1. A RJ modular connector, comprising:

a housing defining a plug receiving section, and a terminal insert receiving section;

a terminal insert received in the terminal insert receiving section, the terminal insert being configured by a substrate and a plurality of signal terminals attached to the substrate, the substrate having a plurality of traces on a first surface thereof and a plurality of solder pads on a second surface thereof with the terminals correspondingly attached thereto; and

wherein one trace of the plurality of traces is aligned with a selected terminal and electrically connects another selected terminal whereby electrical coupling is established between these two selected terminals by said trace,

wherein each trace on the first surface of the substrate has a large portion aligning with the selected terminal and at least one small portion connected with one end of the large portion;

wherein the large portions of a first group of the traces all have a first width, and the large portions of a second group of the traces all have a second width, the first width is larger than the second width.

2. The RJ modular connector as claimed in claim 1, wherein a parallel terminal of said plurality of signal terminals is located between the selected terminals coupling with each other.

3. The RJ modular connector as claimed in claim 2, wherein the small portion extends over the parallel terminal located between said selected terminals.

4. The RJ modular connector as claimed in claim 1, wherein each small portion has a via at an end thereof.

5. The RJ modular connector as claimed in claim 4, wherein each via of the trace extends through the substrate from the first surface to the, second surface to electrically connect with a corresponding solder pad being formed on the second surface of the substrate.

6. The RJ modular connector as claimed in claim 5, wherein a plurality of parallel connection traces are formed on the second surface of the substrate, and each connection trace on the second surface is connected to at least one of selected solder pad on the second surface.

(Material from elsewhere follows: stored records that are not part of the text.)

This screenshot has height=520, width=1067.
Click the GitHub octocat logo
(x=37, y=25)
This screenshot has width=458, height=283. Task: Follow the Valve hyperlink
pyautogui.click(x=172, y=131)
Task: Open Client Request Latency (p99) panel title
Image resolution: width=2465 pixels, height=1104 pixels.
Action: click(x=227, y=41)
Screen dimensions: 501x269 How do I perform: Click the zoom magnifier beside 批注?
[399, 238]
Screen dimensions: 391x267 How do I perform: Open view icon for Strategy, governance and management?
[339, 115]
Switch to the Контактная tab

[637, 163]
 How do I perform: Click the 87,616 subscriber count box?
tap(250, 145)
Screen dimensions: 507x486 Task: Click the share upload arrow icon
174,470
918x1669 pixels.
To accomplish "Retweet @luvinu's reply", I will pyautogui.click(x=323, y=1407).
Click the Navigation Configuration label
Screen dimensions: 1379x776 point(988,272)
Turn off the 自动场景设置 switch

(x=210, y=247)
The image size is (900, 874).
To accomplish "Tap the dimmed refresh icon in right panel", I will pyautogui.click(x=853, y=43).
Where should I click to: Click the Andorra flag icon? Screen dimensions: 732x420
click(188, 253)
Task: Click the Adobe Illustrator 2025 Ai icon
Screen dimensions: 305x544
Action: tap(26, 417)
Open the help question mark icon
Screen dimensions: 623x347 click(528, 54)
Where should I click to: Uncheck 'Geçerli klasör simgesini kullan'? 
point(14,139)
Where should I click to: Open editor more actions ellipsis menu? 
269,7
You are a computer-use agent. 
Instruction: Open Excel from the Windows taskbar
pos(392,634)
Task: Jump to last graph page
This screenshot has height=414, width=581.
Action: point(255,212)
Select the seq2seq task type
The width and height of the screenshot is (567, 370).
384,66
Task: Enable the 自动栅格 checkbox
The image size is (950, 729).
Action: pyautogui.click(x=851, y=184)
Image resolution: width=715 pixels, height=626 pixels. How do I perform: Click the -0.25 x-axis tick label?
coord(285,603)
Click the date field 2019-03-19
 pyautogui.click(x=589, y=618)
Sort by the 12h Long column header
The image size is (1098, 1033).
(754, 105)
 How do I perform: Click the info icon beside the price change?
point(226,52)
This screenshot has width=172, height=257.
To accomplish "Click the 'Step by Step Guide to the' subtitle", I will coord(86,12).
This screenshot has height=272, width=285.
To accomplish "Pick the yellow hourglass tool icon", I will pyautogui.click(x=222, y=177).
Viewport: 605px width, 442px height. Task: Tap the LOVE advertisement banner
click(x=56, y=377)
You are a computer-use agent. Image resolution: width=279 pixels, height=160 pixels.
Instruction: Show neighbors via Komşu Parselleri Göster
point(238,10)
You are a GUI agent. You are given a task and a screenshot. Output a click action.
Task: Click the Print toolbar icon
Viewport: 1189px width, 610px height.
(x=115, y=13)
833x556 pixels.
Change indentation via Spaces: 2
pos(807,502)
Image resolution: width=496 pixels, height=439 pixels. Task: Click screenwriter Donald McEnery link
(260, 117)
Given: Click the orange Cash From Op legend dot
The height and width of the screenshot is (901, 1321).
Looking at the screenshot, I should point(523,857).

7. The RJ modular connector as claimed in claim 6, wherein a first group of connection traces on the second surface of the substrate all have a third width and correspondingly align with the large portions of the first group traces on the first surface, and a second group of connection traces on the second surface of the substrate all have a fourth width and correspondingly align with the large portions of the second group traces on the first surface of the substrate.

8. The RJ modular connector as claimed in claim 1, wherein the terminal insert further comprises a lower substrate, the upper and the lower substrates together sandwich the signal terminals therebetween.

9. The RJ modular connector as claimed in claim 8, wherein the connector further comprises at least one conductor, and each conductor has a side beam being sandwiched by the upper and lower substrates and attaches the upper and the lower substrates together.

10. The RJ modular connector as claimed in claim 9, wherein said side beam of the conductor further comprises a plurality of barbs interfering with the housing of the modular connector thereby securing the terminal insert to the housing.

11. The RJ modular connector as claimed in claim 10, wherein the conductor further comprises a ground tail connecting the ground from the motherboard to the terminal insert.